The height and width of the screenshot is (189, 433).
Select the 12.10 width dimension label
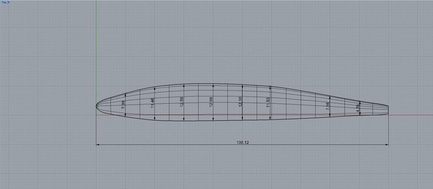coord(240,102)
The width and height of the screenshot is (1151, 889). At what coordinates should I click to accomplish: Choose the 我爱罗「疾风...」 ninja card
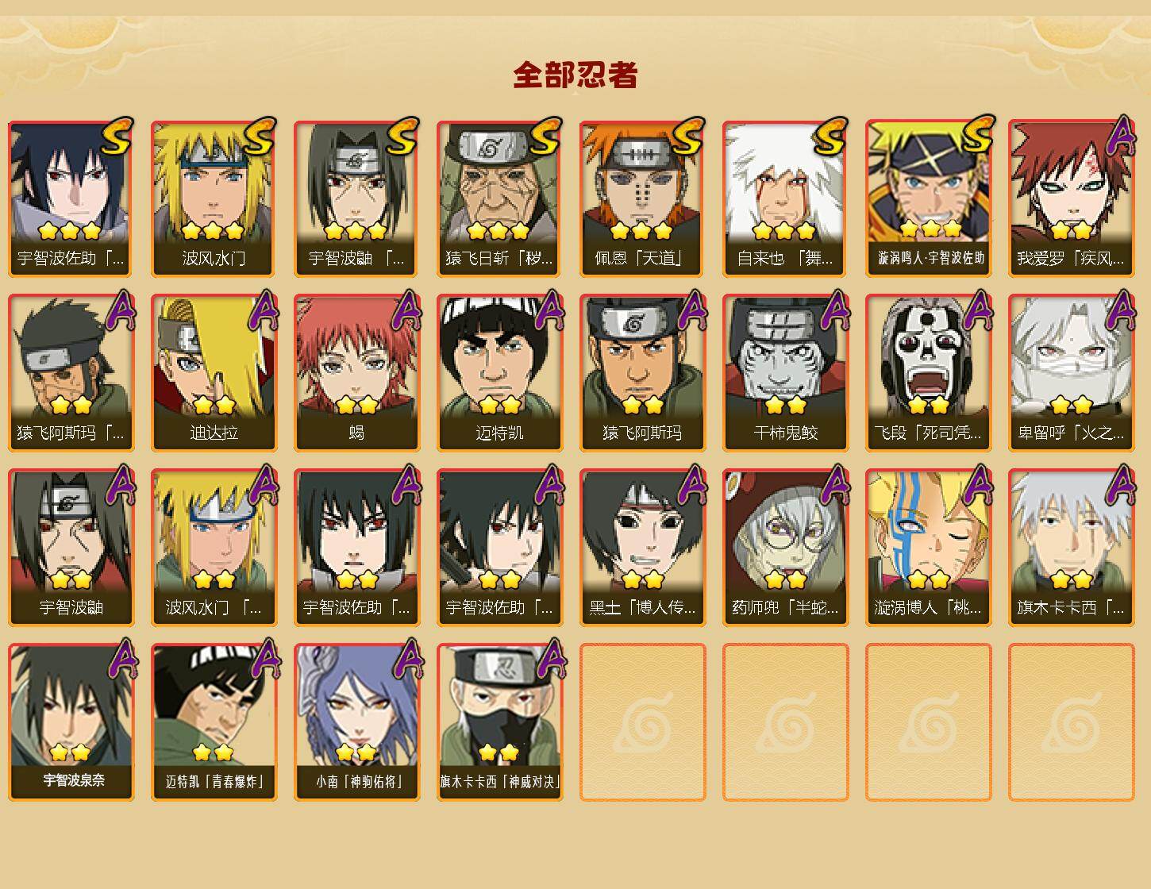tap(1071, 198)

____

- _INSTRUCTIONS FOR THE TASK_: What is needed is an exact copy of the entries, without any images.

- _FINISHED EXERCISE_:
The height and width of the screenshot is (189, 433).
Select the 12.10 width dimension label
coord(240,102)
The width and height of the screenshot is (1151, 889). At what coordinates should I click to accomplish: Choose the 我爱罗「疾风...」 ninja card
tap(1071, 198)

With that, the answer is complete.